From Wikipedia, the free encyclopedia
Jump to: navigation, search
The Solitudes
The solitudes.jpg
1988 edition of The Solitudes by VGSF, bearing the original title
Author John Crowley
Original title Ægypt
Country United States
Language English
Series Ægypt
Subject History, Hermeticism, English Renaissance
Genre Modern Fantasy
Publisher Bantam Books
Publication date
April 1987 (1st edition)
Pages 390 (Hardcover edition)
Followed by Love & Sleep

The Solitudes (originally titled Ægypt contrary to Crowley's wishes[1]) is a 1987 modern fantasy novel by John Crowley. It is Crowley's fifth published novel and the first novel in the four-volume Ægypt series. The novel follows Pierce Moffett, a college history professor in his retreat from ordinary, academic life to pastoral life of Faraway Hills. While in the area, Pierce comes up with a plan to write a book about Hermeticism, in the process finding several parallels with his own project and that of the nearly-forgotten local novelist Fellowes Kraft.

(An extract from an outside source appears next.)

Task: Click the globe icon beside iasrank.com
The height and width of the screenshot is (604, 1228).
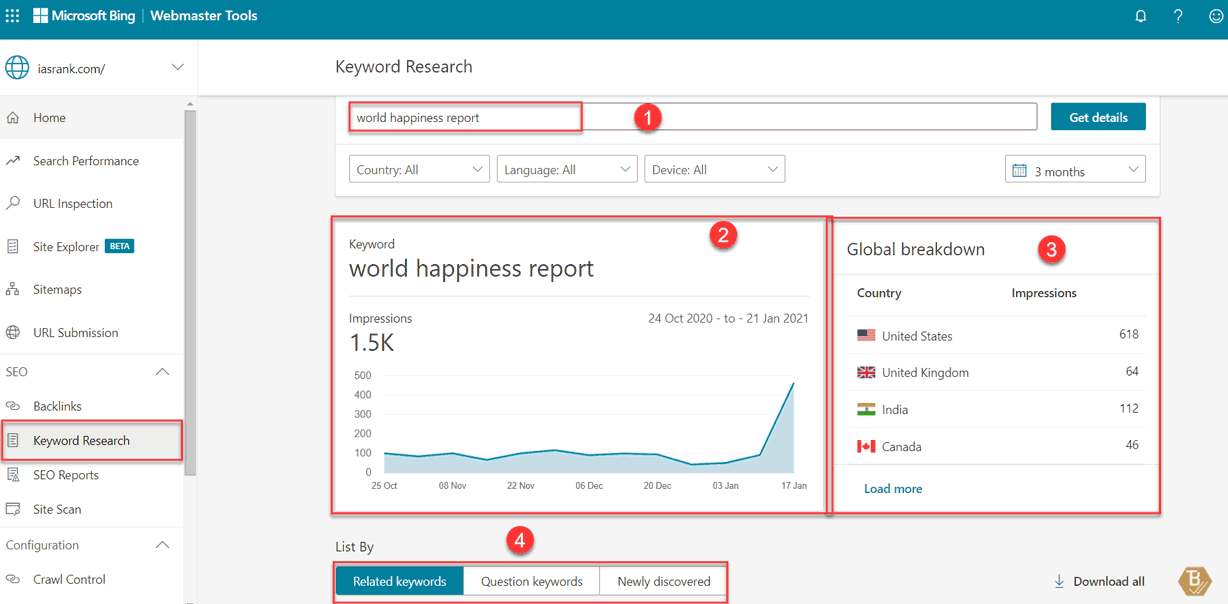Action: 17,68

The novel takes place in two time periods and features three main protagonists; that of Pierce's in the late twentieth century, and that of John Dee, Edward Kelley and Giordano Bruno as from the historical novels of Kraft in the Renaissance. The difference is marked stylistically by dashes indicating dialogue for events that happened in the Renaissance and events in the twentieth century marked by dialogue in quotation marks.

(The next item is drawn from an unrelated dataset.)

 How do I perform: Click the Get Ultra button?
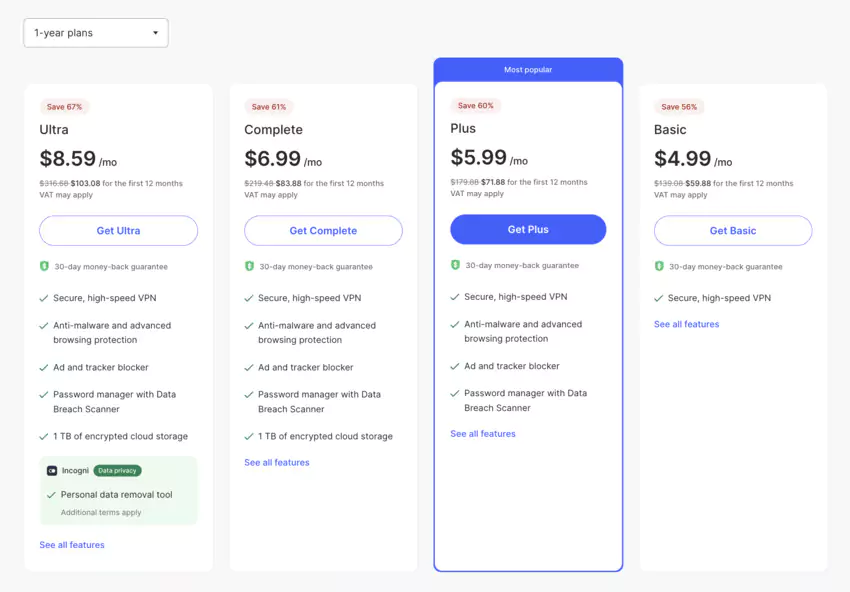point(118,230)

The novel was nominated for the 1988 Arthur C. Clarke Award, and the 1988 World Fantasy Award.[2]


The novel is structured basically as a künstlerroman, following the late-life development of Pierce Moffett in his attempts to finish a fictional book combining speculative history, fiction and a fictional world he created as a child called Ægypt. Pierce's two main sources for the book include the work of his graduate professor and speculative historian Frank Walker Barr, and the highly productive historical novelist Fellowes Kraft. Barr's theories are likely based on the speculative historians Crowley cites in his short note at the beginning of the novel, which names the work of Robert Graves, the nearly forgotten Pre-Raphaelite Katharine Emma Maltwood, and especially Dame Frances Yates, who Crowley cites as a deliberate influence, calling the novel a "fantasia on her themes".[3]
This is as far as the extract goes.